Cape Town – The South African Post Office (Sapo) has come in for a grilling from Parliament's Committee for Posts and Telecommunications on Tuesday.

The auditor general’s (AG's) report into the financial performance at Sapo showed regression in key areas related to management, financial controls, taxation and goal attainment.

The AG showed that a lack of adequate financial control contributed to irregular expenditure of R576.8m and fruitless and wasteful expenditure of R95m.

“You need to entrench discipline to ensure accurate and relevant financial statements,” auditor Wikus Jansen van Rensburg told the committee.

Sapo reported a loss of R1.5bn in the 2015 financial year, and a provisional loss of R1bn in the current year.

Unreliable indicators

In terms of the organisation’s performance indicators, Sapo scored just 14%.
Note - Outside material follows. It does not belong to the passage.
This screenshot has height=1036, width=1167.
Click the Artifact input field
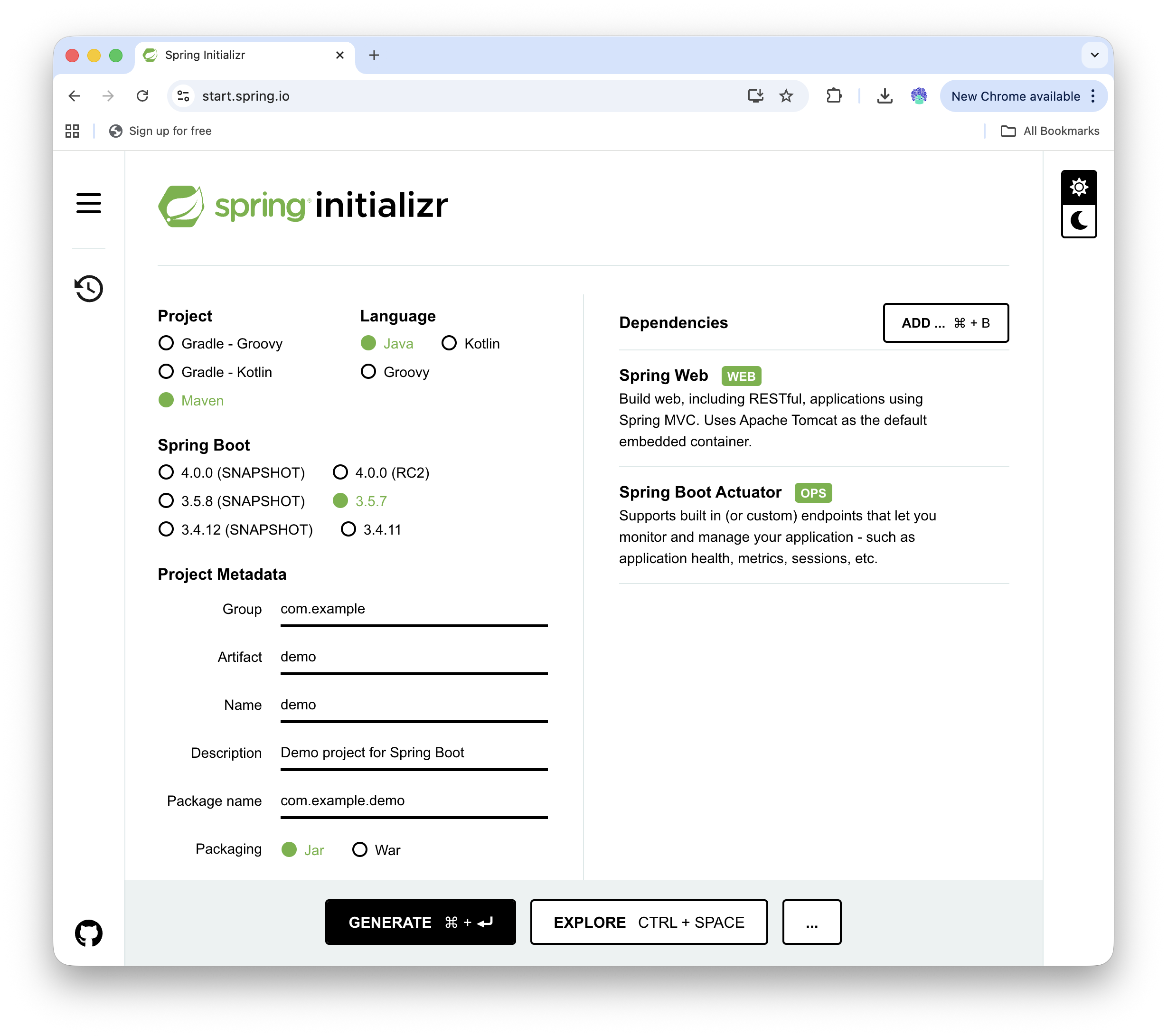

In its presentation, Sapo told parliament that the results reflect problems related to cash flow as well as the impact of the four month strike at the organisation in 2014.

“It is common knowledge that the results we are to present do not communicate a good story,” said deputy chair Bulelwa Soci.

Data from the results presentation further showed that Sapo posted losses of R227m in 2013, climbing to R407m in 2014, before jumping to R1.5bn in 2015.

“It is without doubt a shocking set of financial results,” said Democratic Alliance (DA) member Cameron MacKenzie.

Committee chair Mmamoloko Tryphosa Kubayi also expressed frustration at the situation.

“My agitation with the post office is that since 2014 we just sit with the same thing,” said Kubayi.

Acting chief financial officer Nicola Dewar said that Sapo had still not recovered to pre-strike revenue levels but that it has put mechanisms in place to ensure sound fiscal governance.

“We didn’t achieve any of our financial metrics because the Post Office continued to post losses. There was a lot of turnover of staff – we lost a lot of good skills,” she added.